Automating Databricks Cluster Access with Group Instance Profiles

Question

Pulumi · Accepted Answer

To automate Databricks Cluster Access with Group Instance Profiles in Pulumi, you would use the following resources:

- `databricks.InstanceProfile`: This represents an AWS IAM Instance Profile which will be associated with a Databricks cluster to enable clusters access to various AWS services. You create an instance profile in AWS and then register it with Databricks using this resource.
- `databricks.Group`: This represents a group within Databricks. Groups are used to manage access to resources and organize users.
- `databricks.GroupInstanceProfile`: Associates a Databricks group with an instance profile, giving all users in the group the ability to launch clusters using that instance profile.
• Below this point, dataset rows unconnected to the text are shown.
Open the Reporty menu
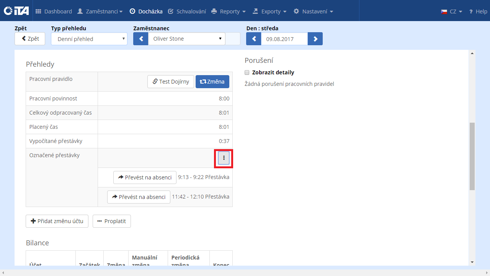The width and height of the screenshot is (490, 276). 229,12
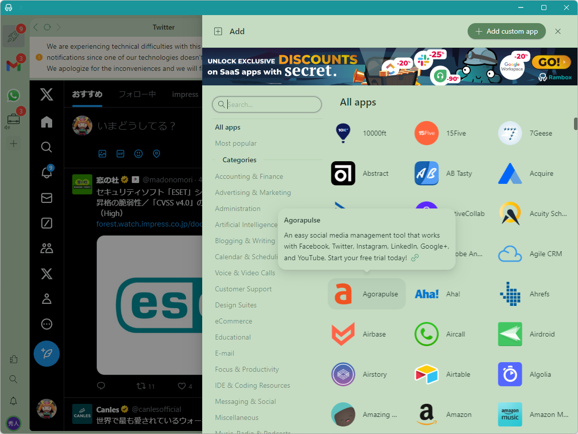
Task: Select the Algolia app icon
Action: (510, 374)
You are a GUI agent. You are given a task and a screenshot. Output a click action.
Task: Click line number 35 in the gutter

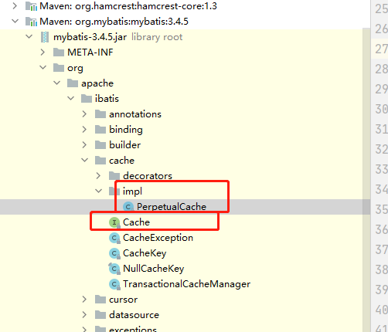coord(381,209)
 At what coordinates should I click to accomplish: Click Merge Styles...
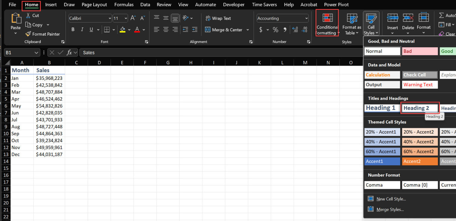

Here's how you could use these resources in a Pulumi Python program. This program assumes that you have already configured AWS and Databricks providers in Pulumi and have the necessary permissions to create and manage resources in both AWS and Databricks.

```python
import pulumi
import pulumi_aws as aws
import pulumi_databricks as databricks

# First, an IAM role for the EC2 instances where the Databricks clusters will run is created.
ec2_role = aws.iam.Role("ec2Role",
    assume_role_policy={
        "Version": "2012-10-17",
        "Statement": [{
            "Action": "sts:AssumeRole",
            "Effect": "Allow",
            "Principal": {"Service": "ec2.amazonaws.com"},
        }],
    })

# Then, a policy is attached to the role, granting necessary permissions for the clusters.
# Make sure to customize the policy according to the access level required for your use case.
policy_arn = "arn:aws:iam::aws:policy/AmazonS3ReadOnlyAccess" # Example policy ARN, change it to your needs
aws.iam.RolePolicyAttachment("rolePolicyAttachment",
    role=ec2_role.name, policy_arn=policy_arn)

# Then, you create an IAM instance profile and attach the role to it.
instance_profile = aws.iam.InstanceProfile("instanceProfile", role=ec2_role.name)

# In Databricks, register the IAM Instance Profile.
databricks_instance_profile = databricks.InstanceProfile("databricksInstanceProfile",
    instance_profile_arn=instance_profile.arn.apply(lambda arn: arn),
    skip_validation=True)

# Create a Databricks group. Here, we manage a group with a display name 'data-scientists-group'.
databricks_group = databricks.Group("dataScientistsGroup",
    display_name="data-scientists-group")

# Finally, associate the group with the instance profile.
group_instance_profile = databricks.GroupInstanceProfile("groupInstanceProfile",
    group_id=databricks_group.id,
    instance_profile_id=databricks_instance_profile.id)

# Export the group and instance profile ARNs so they can be used outside of Pulumi.
pulumi.export("group_id", databricks_group.id)
pulumi.export("instance_profile_id", databricks_instance_profile.id)
```

This program sets up an IAM role and policy, attaches them to an IAM instance profile, creates a Databricks group, and associates the group with the instance profile. The role's policy determines what AWS resources the cluster can access when running. The cluster itself will be managed through Databricks, but it will use the instance profile that you have linked above.

Please note that you need to substitute `"arn:aws:iam::aws:policy/AmazonS3ReadOnlyAccess"` with the actual ARN of the IAM policy that you want to apply for the correct permissions, and you may want to specify additional configuration for the IAM role and the instance profile as necessary for your setup.

When this Pulumi program runs, it will ensure that all users within the 'data-scientists-group' in Databricks can create clusters with access configured via the 'ec2Role' IAM role.